Objectives To noninvasively measure changes in corneal biomechanical properties induced by ultraviolet‐activated riboflavin cross‐linking therapy using acoustic radiation force (ARF). Methods Cross‐linking was performed on the right eyes of 6 rabbits, with the left eyes serving as controls. Acoustic radiation force was used to assess corneal stiffness before treatment and weekly for 4 weeks after treatment. Acoustic power levels were within US Food and Drug Administration guidelines for ophthalmic safety. Strain, determined from ARF‐induced displacement of the front and back surfaces of the cornea, was fit to the Kelvin‐Voigt model to determine the elastic modulus ( E ) and coefficient of viscosity (η). The stiffness factor, the ratio of E after treatment to E before treatment, was calculated for treated and control eyes.
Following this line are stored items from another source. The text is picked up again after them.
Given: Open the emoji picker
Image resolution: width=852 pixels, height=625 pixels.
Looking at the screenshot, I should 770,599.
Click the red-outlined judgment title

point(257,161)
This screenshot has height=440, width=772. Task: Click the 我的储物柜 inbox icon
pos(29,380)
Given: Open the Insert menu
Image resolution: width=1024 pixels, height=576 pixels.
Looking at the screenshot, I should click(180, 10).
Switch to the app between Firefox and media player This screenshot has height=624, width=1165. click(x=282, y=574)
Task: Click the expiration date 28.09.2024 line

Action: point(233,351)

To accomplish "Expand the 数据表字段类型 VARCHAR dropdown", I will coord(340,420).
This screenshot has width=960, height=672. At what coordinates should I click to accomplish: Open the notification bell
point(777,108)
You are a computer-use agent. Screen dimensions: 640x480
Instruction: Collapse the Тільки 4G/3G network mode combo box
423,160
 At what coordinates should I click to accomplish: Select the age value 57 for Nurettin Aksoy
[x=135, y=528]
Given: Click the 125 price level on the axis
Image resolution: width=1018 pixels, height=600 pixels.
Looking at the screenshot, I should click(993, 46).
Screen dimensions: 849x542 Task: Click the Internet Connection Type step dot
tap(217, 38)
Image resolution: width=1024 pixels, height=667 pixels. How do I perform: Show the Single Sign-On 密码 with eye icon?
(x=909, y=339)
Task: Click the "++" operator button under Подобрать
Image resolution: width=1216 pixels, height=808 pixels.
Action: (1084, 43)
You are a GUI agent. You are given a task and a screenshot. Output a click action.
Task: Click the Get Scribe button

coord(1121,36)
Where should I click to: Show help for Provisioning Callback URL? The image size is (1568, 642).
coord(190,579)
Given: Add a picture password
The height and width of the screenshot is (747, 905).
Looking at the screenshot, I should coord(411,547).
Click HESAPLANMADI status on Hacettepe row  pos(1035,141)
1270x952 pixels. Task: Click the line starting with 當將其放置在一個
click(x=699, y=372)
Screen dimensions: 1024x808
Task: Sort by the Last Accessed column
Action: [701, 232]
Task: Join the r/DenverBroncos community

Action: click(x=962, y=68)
At the end of 4 weeks, ex vivo thermal shrinkage temperature analysis was performed for comparison with in vivo stiffness measurements. One‐way analysis of variance and Student t tests were performed to test for differences in E , η, the stiffness factor, and corneal thickness. Results Biomechanical stiffening was immediately evident in cross‐linking–treated corneas. At 4 weeks after treatment, treated corneas were 1.3 times stiffer and showed significant changes in E ( P = .006) and η ( P = .007), with no significant effect in controls. Corneal thickness increased immediately after treatment but did not differ significantly from the pretreatment value at 4 weeks. Conclusions Our findings demonstrate a statistically significant increase in stiffness in cross‐linking–treated rabbit corneas based on in vivo axial stress/strain measurements obtained using ARF. The capacity to noninvasively monitor corneal stiffness offers the potential for clinical monitoring of cross‐linking therapy.